Guitars are made of many parts and some of them are made of hardwoods as well. Saddles, fretboards and other possible parts all come to mind when thinking about them. Here is a quick list to help you out.

  • Ebony – Ebony is probably one of the more expensive, if not popular and loved tonewoods out there to make fretboards and saddles out of. This hardwood is extremely hard, with a beautiful, black color that feels sweet to the eye. Its bright in the high tones, but a little flat in the low tones, which might be a problem, but thankfully it is mostly used in the fretboards and saddles of a guitar. You will most often encounter this wood in higher end guitars since it tends to be on the expensive side.
  • Rosewood – Rosewood is probably the most recognized and popular hardwood to use in the fretboard of a guitar, as well as the saddle. This hardwood is rather cheap, but is also very sturdy and hard, as well as tonally gifted. It makes a great fretboard, in terms of looks and smoothness, as well as a very nice saddle. Present across the board because of its low price and high quality.
  • Pau Ferro – Pau Ferro, with its rather fun time, is also rather fun to have on your guitar. It is a very hard tonewood, which makes it easy to polish and lovely and smooth to play. It has a beautiful coloring and grain, and is relatively cheap when compared to Ebony. Because of these reasons, Pau Ferro has been more and more prevalent on the market.
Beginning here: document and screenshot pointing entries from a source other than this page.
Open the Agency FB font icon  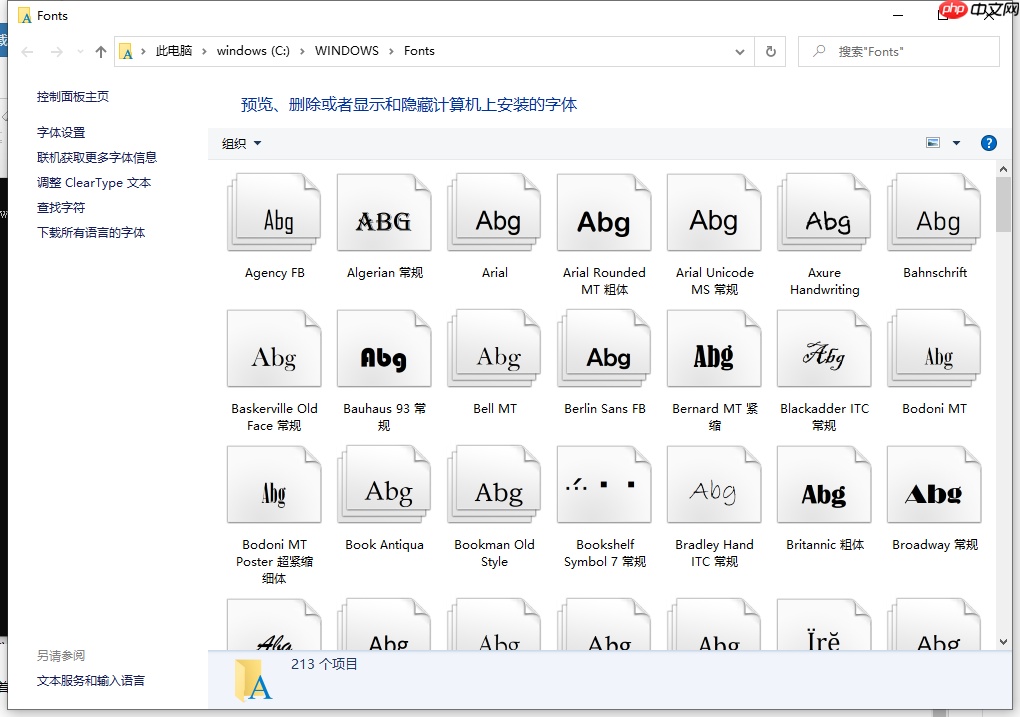click(275, 214)
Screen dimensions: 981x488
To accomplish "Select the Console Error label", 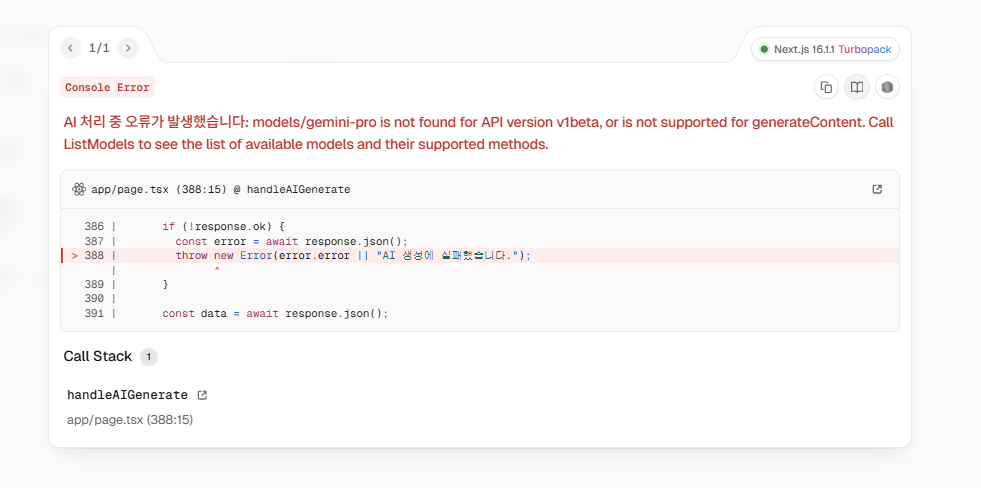I will point(107,88).
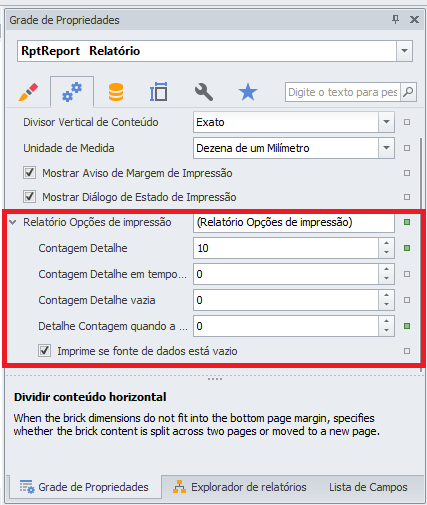Image resolution: width=427 pixels, height=505 pixels.
Task: Select the Behavior tab with gears icon
Action: tap(72, 92)
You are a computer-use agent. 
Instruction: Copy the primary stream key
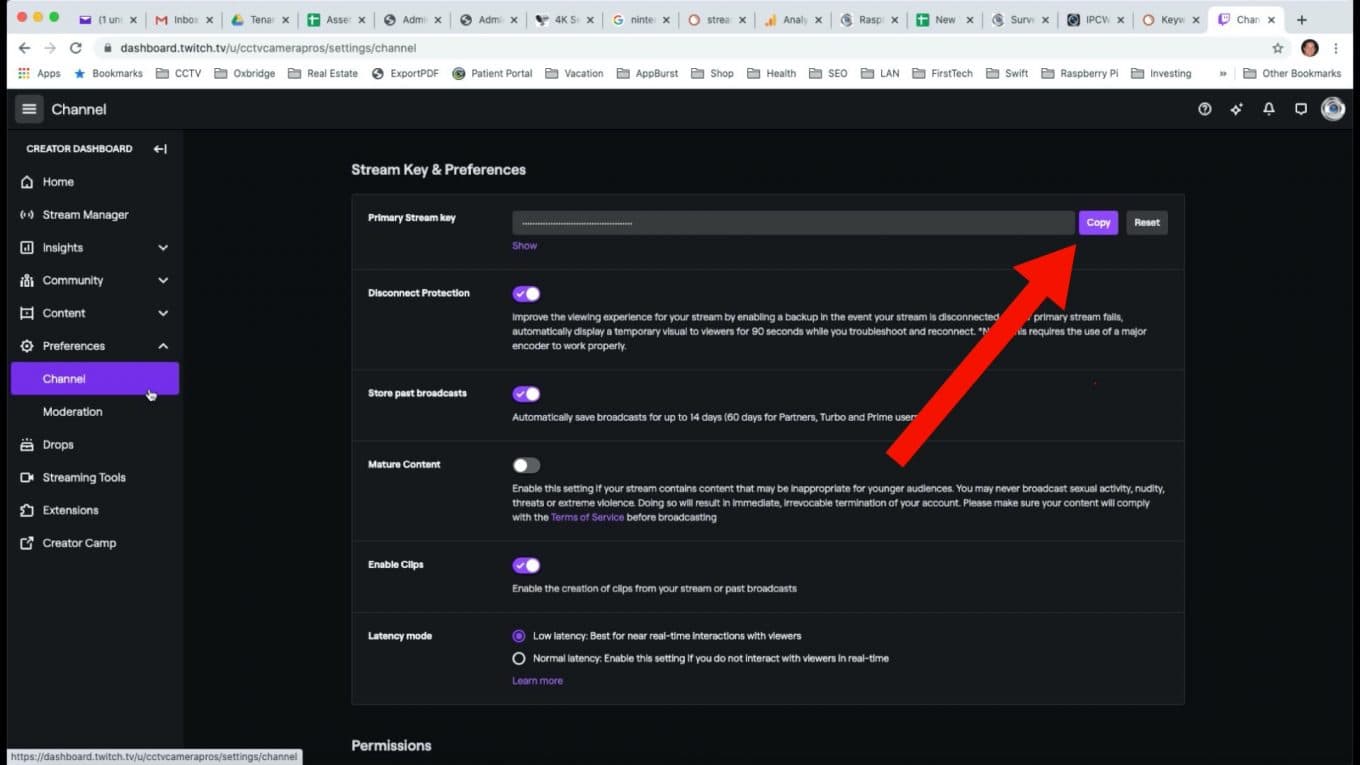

  • Cocobolo – Cocobolo is another tonewood that has been making an entrance onto the market lately. It has a beautiful grain pattern, with some wild yellows, oranges and blacks present in its grain. The tonewood has a tendency to darken over time, yet this does not make it look any less beautiful. It is a great fretboard material, and there have being talks of introducing it as a body tonewood as of recently. I am excited, but we shall see what happens.